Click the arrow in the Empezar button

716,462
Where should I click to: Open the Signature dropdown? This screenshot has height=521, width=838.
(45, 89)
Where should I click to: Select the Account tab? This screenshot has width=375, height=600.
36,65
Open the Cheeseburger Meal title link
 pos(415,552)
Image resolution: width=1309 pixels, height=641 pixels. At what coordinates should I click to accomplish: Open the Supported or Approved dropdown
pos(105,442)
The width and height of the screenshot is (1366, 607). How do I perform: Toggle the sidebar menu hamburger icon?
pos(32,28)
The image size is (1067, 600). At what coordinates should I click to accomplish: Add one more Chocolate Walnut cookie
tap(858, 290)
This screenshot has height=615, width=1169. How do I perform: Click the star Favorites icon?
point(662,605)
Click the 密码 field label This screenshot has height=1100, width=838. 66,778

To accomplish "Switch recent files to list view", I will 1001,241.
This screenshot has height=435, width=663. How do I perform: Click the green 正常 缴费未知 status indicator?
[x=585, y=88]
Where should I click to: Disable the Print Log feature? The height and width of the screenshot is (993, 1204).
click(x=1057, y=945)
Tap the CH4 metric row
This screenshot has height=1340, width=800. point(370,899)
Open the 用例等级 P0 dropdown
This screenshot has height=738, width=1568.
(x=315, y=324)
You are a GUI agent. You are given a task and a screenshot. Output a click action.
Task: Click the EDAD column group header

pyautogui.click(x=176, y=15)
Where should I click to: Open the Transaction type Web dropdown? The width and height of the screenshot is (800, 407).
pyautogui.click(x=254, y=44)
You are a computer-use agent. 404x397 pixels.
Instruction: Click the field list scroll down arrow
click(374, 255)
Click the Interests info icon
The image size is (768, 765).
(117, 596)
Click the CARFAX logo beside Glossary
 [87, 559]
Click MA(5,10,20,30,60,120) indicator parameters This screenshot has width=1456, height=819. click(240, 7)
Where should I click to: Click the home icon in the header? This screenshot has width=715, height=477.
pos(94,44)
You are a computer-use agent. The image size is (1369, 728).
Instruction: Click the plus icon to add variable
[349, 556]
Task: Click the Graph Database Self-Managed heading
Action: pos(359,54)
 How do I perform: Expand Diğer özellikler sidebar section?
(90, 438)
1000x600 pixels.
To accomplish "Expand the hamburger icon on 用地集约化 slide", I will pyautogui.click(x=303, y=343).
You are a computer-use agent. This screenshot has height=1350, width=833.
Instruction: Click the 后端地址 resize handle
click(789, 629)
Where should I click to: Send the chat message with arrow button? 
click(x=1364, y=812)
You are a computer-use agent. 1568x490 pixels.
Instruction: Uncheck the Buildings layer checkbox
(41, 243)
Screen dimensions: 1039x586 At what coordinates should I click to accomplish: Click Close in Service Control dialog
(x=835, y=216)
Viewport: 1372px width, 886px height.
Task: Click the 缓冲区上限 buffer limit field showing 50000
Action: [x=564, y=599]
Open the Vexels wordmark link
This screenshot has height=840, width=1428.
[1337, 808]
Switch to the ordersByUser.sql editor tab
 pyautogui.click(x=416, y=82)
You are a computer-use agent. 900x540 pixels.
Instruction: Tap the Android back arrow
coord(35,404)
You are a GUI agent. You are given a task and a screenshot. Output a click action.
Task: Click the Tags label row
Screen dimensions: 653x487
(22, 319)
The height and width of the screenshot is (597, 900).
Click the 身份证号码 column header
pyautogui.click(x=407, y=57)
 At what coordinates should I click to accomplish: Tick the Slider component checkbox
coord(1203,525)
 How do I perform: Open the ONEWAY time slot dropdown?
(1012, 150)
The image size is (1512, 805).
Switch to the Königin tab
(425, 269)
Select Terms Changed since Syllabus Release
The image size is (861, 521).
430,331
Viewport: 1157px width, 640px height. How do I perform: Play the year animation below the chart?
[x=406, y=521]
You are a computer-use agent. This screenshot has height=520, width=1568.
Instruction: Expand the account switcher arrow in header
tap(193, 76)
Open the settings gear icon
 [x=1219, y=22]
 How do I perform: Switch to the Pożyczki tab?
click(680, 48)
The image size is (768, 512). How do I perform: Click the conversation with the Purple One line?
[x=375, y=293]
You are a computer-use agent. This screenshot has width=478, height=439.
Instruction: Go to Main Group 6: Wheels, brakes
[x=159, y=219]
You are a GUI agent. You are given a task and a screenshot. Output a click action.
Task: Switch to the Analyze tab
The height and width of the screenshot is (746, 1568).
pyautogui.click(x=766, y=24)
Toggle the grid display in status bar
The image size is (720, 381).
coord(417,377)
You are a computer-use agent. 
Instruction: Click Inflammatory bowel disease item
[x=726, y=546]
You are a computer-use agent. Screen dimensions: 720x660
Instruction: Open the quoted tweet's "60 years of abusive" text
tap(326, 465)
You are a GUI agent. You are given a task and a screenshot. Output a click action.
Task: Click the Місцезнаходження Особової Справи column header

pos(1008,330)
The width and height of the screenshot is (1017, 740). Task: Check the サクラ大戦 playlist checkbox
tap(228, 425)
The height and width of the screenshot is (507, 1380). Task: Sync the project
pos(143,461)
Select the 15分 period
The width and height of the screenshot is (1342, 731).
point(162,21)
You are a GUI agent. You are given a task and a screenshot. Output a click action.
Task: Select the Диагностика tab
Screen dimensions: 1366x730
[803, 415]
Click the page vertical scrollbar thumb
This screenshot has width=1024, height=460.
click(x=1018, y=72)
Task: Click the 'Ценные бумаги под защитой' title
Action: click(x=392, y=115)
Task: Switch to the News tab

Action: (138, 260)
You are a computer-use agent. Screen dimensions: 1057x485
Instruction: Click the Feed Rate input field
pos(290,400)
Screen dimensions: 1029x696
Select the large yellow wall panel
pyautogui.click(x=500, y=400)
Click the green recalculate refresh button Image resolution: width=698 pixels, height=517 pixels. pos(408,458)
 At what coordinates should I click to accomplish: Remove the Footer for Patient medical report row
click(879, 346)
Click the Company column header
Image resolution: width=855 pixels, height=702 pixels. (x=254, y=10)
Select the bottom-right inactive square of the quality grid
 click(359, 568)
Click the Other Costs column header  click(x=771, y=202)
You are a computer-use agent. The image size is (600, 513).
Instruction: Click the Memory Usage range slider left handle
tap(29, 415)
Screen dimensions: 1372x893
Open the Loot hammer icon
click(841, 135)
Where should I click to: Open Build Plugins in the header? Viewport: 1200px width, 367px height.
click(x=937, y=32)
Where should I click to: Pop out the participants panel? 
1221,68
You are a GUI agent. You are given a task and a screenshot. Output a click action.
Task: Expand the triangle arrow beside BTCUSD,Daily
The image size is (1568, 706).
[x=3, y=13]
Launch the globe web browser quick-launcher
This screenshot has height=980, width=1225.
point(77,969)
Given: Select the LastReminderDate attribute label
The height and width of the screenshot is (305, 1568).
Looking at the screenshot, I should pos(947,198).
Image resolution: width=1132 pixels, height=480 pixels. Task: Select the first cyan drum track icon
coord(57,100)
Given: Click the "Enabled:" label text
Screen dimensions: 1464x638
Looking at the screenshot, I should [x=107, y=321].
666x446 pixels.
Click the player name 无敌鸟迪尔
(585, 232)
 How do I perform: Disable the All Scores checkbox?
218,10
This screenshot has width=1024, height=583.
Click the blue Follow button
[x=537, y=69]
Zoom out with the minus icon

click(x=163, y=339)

***

What the task requires - Everything in the listing should be set down again exactly.

Task answer -
Click the arrow in the Empezar button

716,462
Where should I click to: Open the Signature dropdown? This screenshot has height=521, width=838.
(45, 89)
Where should I click to: Select the Account tab? This screenshot has width=375, height=600.
36,65
Open the Cheeseburger Meal title link
 pos(415,552)
Image resolution: width=1309 pixels, height=641 pixels. At what coordinates should I click to accomplish: Open the Supported or Approved dropdown
pos(105,442)
The width and height of the screenshot is (1366, 607). How do I perform: Toggle the sidebar menu hamburger icon?
pos(32,28)
The image size is (1067, 600). At what coordinates should I click to accomplish: Add one more Chocolate Walnut cookie
tap(858, 290)
This screenshot has height=615, width=1169. How do I perform: Click the star Favorites icon?
point(662,605)
Click the 密码 field label This screenshot has height=1100, width=838. 66,778

To accomplish "Switch recent files to list view", I will 1001,241.
This screenshot has height=435, width=663. How do I perform: Click the green 正常 缴费未知 status indicator?
[x=585, y=88]
Where should I click to: Disable the Print Log feature? The height and width of the screenshot is (993, 1204).
click(x=1057, y=945)
Tap the CH4 metric row
This screenshot has height=1340, width=800. point(370,899)
Open the 用例等级 P0 dropdown
This screenshot has height=738, width=1568.
(x=315, y=324)
You are a GUI agent. You are given a task and a screenshot. Output a click action.
Task: Click the EDAD column group header

pyautogui.click(x=176, y=15)
Where should I click to: Open the Transaction type Web dropdown? The width and height of the screenshot is (800, 407).
pyautogui.click(x=254, y=44)
You are a computer-use agent. 404x397 pixels.
Instruction: Click the field list scroll down arrow
click(374, 255)
Click the Interests info icon
The image size is (768, 765).
(117, 596)
Click the CARFAX logo beside Glossary
 [87, 559]
Click MA(5,10,20,30,60,120) indicator parameters This screenshot has width=1456, height=819. click(240, 7)
Where should I click to: Click the home icon in the header? This screenshot has width=715, height=477.
pos(94,44)
You are a computer-use agent. The image size is (1369, 728).
Instruction: Click the plus icon to add variable
[349, 556]
Task: Click the Graph Database Self-Managed heading
Action: pos(359,54)
 How do I perform: Expand Diğer özellikler sidebar section?
(90, 438)
1000x600 pixels.
To accomplish "Expand the hamburger icon on 用地集约化 slide", I will pyautogui.click(x=303, y=343).
You are a computer-use agent. This screenshot has height=1350, width=833.
Instruction: Click the 后端地址 resize handle
click(789, 629)
Where should I click to: Send the chat message with arrow button? 
click(x=1364, y=812)
You are a computer-use agent. 1568x490 pixels.
Instruction: Uncheck the Buildings layer checkbox
(41, 243)
Screen dimensions: 1039x586 At what coordinates should I click to accomplish: Click Close in Service Control dialog
(x=835, y=216)
Viewport: 1372px width, 886px height.
Task: Click the 缓冲区上限 buffer limit field showing 50000
Action: [x=564, y=599]
Open the Vexels wordmark link
This screenshot has height=840, width=1428.
[1337, 808]
Switch to the ordersByUser.sql editor tab
 pyautogui.click(x=416, y=82)
You are a computer-use agent. 900x540 pixels.
Instruction: Tap the Android back arrow
coord(35,404)
You are a GUI agent. You are given a task and a screenshot. Output a click action.
Task: Click the Tags label row
Screen dimensions: 653x487
(22, 319)
The height and width of the screenshot is (597, 900).
Click the 身份证号码 column header
pyautogui.click(x=407, y=57)
 At what coordinates should I click to accomplish: Tick the Slider component checkbox
coord(1203,525)
 How do I perform: Open the ONEWAY time slot dropdown?
(1012, 150)
The image size is (1512, 805).
Switch to the Königin tab
(425, 269)
Select Terms Changed since Syllabus Release
The image size is (861, 521).
430,331
Viewport: 1157px width, 640px height. How do I perform: Play the year animation below the chart?
[x=406, y=521]
You are a computer-use agent. This screenshot has height=520, width=1568.
Instruction: Expand the account switcher arrow in header
tap(193, 76)
Open the settings gear icon
 [x=1219, y=22]
 How do I perform: Switch to the Pożyczki tab?
click(680, 48)
The image size is (768, 512). How do I perform: Click the conversation with the Purple One line?
[x=375, y=293]
You are a computer-use agent. This screenshot has width=478, height=439.
Instruction: Go to Main Group 6: Wheels, brakes
[x=159, y=219]
You are a GUI agent. You are given a task and a screenshot. Output a click action.
Task: Switch to the Analyze tab
The height and width of the screenshot is (746, 1568).
pyautogui.click(x=766, y=24)
Toggle the grid display in status bar
The image size is (720, 381).
coord(417,377)
You are a computer-use agent. 
Instruction: Click Inflammatory bowel disease item
[x=726, y=546]
You are a computer-use agent. Screen dimensions: 720x660
Instruction: Open the quoted tweet's "60 years of abusive" text
tap(326, 465)
You are a GUI agent. You are given a task and a screenshot. Output a click action.
Task: Click the Місцезнаходження Особової Справи column header

pos(1008,330)
The width and height of the screenshot is (1017, 740). Task: Check the サクラ大戦 playlist checkbox
tap(228, 425)
The height and width of the screenshot is (507, 1380). Task: Sync the project
pos(143,461)
Select the 15分 period
The width and height of the screenshot is (1342, 731).
point(162,21)
You are a GUI agent. You are given a task and a screenshot. Output a click action.
Task: Select the Диагностика tab
Screen dimensions: 1366x730
[803, 415]
Click the page vertical scrollbar thumb
This screenshot has width=1024, height=460.
click(x=1018, y=72)
Task: Click the 'Ценные бумаги под защитой' title
Action: click(x=392, y=115)
Task: Switch to the News tab

Action: (138, 260)
You are a computer-use agent. Screen dimensions: 1057x485
Instruction: Click the Feed Rate input field
pos(290,400)
Screen dimensions: 1029x696
Select the large yellow wall panel
pyautogui.click(x=500, y=400)
Click the green recalculate refresh button Image resolution: width=698 pixels, height=517 pixels. pos(408,458)
 At what coordinates should I click to accomplish: Remove the Footer for Patient medical report row
click(879, 346)
Click the Company column header
Image resolution: width=855 pixels, height=702 pixels. (x=254, y=10)
Select the bottom-right inactive square of the quality grid
 click(359, 568)
Click the Other Costs column header  click(x=771, y=202)
You are a computer-use agent. The image size is (600, 513).
Instruction: Click the Memory Usage range slider left handle
tap(29, 415)
Screen dimensions: 1372x893
Open the Loot hammer icon
click(841, 135)
Where should I click to: Open Build Plugins in the header? Viewport: 1200px width, 367px height.
click(x=937, y=32)
Where should I click to: Pop out the participants panel? 
1221,68
You are a GUI agent. You are given a task and a screenshot. Output a click action.
Task: Expand the triangle arrow beside BTCUSD,Daily
The image size is (1568, 706).
[x=3, y=13]
Launch the globe web browser quick-launcher
This screenshot has height=980, width=1225.
point(77,969)
Given: Select the LastReminderDate attribute label
The height and width of the screenshot is (305, 1568).
Looking at the screenshot, I should pos(947,198).
Image resolution: width=1132 pixels, height=480 pixels. Task: Select the first cyan drum track icon
coord(57,100)
Given: Click the "Enabled:" label text
Screen dimensions: 1464x638
Looking at the screenshot, I should [x=107, y=321].
666x446 pixels.
Click the player name 无敌鸟迪尔
(585, 232)
 How do I perform: Disable the All Scores checkbox?
218,10
This screenshot has width=1024, height=583.
Click the blue Follow button
[x=537, y=69]
Zoom out with the minus icon

click(x=163, y=339)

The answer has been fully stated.